=== Task instructions ===
(1) Using the blog post, say whether each statement agrees with it. Answer yes or no, and quote the words that settle it.
(a) The writer turns 29 this month.
(b) The writer gets tired at 8:30 p.m. because of a pregnancy.
(c) The writer started a second job last June.
(2) According to the blog post, at what time has the writer had to wake up every day?
(3) Pick up the blog post after its last sentence and keep writing in the same voice.

We are so broke right now. We were faced with a renting crisis two months ago that nearly depleted all of our savings, as well as all of our future earnings. Our renter left us empty-handed, we had to pay multiple rents, and we are now just barely catching up on all our other bills. Together, we having about $400 to our name, and about $20,000 in debt. We decided to move back into our home and pick up right where we left off. October was spent in crisis-mode, but hopefully by the end of November, we will be back up on our feet running. In retrospect, not getting pregnant in July was an enormous blessing. I truly believe in the Lord's timing of all things. If we are meant to get pregnant this time around, then I have faith that the Lord will unleash the beast and I'll be sick before I know it.
Logistics aside, November could be a great month to re-group, reorganize, and re-try to get back on the baby train. I entertain the idea that the fear of getting sick is worse than the actual sickness itself. The emptiness of my womb and arms is worse than the emptiness of my stomach and energy. I have a great support system. It's known and expected that I'll get terribly sick. I almost just need to rip off the bandaid instead of wait, just to find that all this time I've been slowly taking it off, that I've lost my chance to carry babies. This month I turn 29. I've waited as long as I have needed to to be a mom.
I want to have a baby.
Saturday, August 31, 2013
I officially get tired at 8:30 p.m.
Nope, not because I'm pregnant. But I do wonder where this exhaustion comes from. It could be my diet and my schedule..Never before have I had to consistently wake up every day at 7:00 am. My days of sleeping in officially ended last June when I took the job with my sister's fiance. I also started my second job this week. Yeah, I took the plunge of selling my soul to a job for 9 months or more. Let me explain.

=== Given entries ===

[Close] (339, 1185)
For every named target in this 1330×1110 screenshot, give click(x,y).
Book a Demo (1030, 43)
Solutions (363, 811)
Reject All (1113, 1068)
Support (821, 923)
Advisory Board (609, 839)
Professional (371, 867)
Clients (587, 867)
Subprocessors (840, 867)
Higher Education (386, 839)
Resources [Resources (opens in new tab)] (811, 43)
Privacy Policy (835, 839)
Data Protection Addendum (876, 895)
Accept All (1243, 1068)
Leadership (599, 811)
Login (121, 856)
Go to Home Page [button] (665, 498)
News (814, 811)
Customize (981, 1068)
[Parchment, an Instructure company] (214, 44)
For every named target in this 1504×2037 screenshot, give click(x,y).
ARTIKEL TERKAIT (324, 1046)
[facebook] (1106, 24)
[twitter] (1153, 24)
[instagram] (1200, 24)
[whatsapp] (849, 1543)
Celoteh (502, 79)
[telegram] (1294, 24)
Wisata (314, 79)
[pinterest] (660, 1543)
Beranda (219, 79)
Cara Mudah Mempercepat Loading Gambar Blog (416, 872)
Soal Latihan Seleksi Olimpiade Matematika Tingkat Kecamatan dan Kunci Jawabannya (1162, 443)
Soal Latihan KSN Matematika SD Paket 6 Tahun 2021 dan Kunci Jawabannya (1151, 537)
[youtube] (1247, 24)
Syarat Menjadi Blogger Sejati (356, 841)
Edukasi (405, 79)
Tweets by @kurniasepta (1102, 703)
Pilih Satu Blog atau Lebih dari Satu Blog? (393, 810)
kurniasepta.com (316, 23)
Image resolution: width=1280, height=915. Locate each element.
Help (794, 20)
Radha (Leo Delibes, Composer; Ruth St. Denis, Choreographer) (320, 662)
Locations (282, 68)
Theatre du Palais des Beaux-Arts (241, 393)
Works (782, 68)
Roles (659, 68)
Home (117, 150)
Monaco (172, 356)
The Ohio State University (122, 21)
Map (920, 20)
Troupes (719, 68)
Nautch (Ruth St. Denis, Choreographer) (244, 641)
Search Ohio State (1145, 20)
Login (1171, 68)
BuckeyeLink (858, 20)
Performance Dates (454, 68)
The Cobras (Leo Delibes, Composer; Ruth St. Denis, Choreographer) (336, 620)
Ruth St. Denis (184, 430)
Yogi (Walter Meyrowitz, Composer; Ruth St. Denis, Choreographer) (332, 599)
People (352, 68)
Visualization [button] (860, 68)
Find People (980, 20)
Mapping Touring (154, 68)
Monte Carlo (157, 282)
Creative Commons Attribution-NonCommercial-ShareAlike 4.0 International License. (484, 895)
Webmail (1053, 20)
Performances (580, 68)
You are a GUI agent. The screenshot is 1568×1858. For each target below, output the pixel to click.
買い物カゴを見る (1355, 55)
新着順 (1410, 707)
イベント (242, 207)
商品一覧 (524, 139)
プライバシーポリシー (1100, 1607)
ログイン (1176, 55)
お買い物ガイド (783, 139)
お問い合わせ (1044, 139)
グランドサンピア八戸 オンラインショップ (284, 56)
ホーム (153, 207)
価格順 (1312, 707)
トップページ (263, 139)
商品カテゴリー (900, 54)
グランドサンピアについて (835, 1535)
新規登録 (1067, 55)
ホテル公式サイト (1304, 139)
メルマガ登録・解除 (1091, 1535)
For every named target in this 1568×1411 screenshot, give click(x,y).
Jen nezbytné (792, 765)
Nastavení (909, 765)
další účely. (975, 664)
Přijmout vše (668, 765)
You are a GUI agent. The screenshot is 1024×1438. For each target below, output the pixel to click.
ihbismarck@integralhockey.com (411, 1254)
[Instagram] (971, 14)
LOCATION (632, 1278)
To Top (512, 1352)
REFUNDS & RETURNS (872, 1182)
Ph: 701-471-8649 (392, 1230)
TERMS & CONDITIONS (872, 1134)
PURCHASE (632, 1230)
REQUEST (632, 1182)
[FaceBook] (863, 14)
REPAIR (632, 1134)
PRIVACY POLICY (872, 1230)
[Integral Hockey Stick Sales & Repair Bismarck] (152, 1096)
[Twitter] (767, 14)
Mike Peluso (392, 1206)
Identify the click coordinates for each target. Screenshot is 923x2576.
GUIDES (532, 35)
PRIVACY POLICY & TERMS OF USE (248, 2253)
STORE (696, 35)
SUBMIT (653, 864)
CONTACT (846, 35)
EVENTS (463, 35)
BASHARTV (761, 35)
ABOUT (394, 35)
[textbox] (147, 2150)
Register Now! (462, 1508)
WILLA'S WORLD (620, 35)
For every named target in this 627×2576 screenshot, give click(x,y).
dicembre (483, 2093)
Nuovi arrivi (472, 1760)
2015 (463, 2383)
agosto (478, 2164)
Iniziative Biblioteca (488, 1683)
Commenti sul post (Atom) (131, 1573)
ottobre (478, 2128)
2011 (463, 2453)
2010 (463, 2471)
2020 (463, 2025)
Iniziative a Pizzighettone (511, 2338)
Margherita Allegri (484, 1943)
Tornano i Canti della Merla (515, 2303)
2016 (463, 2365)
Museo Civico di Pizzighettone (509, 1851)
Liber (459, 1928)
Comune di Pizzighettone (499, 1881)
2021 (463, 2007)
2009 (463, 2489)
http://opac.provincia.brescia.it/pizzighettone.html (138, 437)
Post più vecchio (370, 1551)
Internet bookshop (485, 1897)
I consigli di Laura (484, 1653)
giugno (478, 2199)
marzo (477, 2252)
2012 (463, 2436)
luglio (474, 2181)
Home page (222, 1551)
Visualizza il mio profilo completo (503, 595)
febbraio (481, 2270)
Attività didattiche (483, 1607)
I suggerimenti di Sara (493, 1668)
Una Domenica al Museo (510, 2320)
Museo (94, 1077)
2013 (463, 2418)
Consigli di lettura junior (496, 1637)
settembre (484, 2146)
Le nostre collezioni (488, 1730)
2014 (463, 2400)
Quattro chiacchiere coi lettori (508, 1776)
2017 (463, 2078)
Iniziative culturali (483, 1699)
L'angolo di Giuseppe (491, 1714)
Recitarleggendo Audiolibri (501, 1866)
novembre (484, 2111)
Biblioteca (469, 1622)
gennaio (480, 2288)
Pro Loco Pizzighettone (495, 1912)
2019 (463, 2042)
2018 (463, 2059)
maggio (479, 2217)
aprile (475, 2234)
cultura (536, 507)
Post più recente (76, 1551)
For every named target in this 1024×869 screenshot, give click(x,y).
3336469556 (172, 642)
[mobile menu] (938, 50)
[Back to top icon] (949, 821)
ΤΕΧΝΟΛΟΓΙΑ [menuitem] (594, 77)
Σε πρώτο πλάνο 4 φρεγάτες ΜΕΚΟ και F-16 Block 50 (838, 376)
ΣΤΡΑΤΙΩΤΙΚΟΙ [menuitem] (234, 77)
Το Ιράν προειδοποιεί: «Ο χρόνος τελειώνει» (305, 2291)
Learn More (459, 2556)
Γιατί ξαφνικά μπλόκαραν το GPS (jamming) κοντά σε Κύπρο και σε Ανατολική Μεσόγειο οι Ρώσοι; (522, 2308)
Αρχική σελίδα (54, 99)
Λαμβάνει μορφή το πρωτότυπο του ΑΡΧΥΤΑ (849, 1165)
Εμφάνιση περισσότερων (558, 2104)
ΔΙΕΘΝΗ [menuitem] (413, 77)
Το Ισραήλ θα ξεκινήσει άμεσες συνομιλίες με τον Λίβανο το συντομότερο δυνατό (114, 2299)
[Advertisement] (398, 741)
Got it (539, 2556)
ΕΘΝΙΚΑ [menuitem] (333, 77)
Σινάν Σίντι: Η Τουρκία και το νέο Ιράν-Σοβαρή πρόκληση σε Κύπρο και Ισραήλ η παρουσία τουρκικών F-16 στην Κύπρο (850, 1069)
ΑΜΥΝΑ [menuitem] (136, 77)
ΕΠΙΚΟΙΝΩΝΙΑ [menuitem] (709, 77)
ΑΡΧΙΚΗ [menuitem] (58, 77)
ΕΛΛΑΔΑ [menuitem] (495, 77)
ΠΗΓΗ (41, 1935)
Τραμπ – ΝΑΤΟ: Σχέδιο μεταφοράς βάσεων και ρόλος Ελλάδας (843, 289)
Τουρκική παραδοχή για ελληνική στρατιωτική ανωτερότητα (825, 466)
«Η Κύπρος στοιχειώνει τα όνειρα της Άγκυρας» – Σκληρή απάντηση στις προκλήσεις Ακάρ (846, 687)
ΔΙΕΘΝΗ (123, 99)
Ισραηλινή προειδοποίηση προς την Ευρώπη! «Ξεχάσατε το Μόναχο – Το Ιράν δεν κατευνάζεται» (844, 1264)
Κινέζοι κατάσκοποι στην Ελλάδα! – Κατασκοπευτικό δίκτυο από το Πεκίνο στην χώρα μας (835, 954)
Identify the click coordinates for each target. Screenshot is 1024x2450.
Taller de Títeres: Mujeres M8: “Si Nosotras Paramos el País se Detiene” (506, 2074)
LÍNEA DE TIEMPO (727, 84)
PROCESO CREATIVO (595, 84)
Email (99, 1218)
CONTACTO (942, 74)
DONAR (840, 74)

=== Answers ===
(1)
(a) Yes: "This month I turn 29."
(b) No: "Nope, not because I'm pregnant."
(c) No: "I also started my second job this week."

(2) 7:00 am

(3)
Last week I worked a lot, which was a blessing since Taylor hasn't started his job yet. I'd come home and swear I'm ready to quit the next day- that's been everyday this whole summer. I don't particularly love this current job. I'm mostly doing it to be nice. That's pretty much it. In many ways, it's a huge burden for me to work, considering daycare costs with a minimum wage that barely covers it. Plus gas, plus time it takes away from other priorities. But, lo, and behold I can't say no, or quit, so I've been truckin' along waiting for the perfect time to tell my boss that I just want to be a Stay At Home Mom. Nothing more. That's it.
But then last week, my old dance friend Whitney posted a job listing on facebook looking for a receptionist for her dance studio. I don't know what overtook me, probably me wanting out of my current job so bad, I saw this as an opportunity to switch to a job that I'd definitely enjoy more, doing pretty much the same thing. It just felt right, but I was hesitant if whether Whitney would want someone she's known for so long working in her office. Some people might be weird about that. But I emailed her anyway and she eventually called me and within minutes I was hired. Possibly the easiest job interview ever!!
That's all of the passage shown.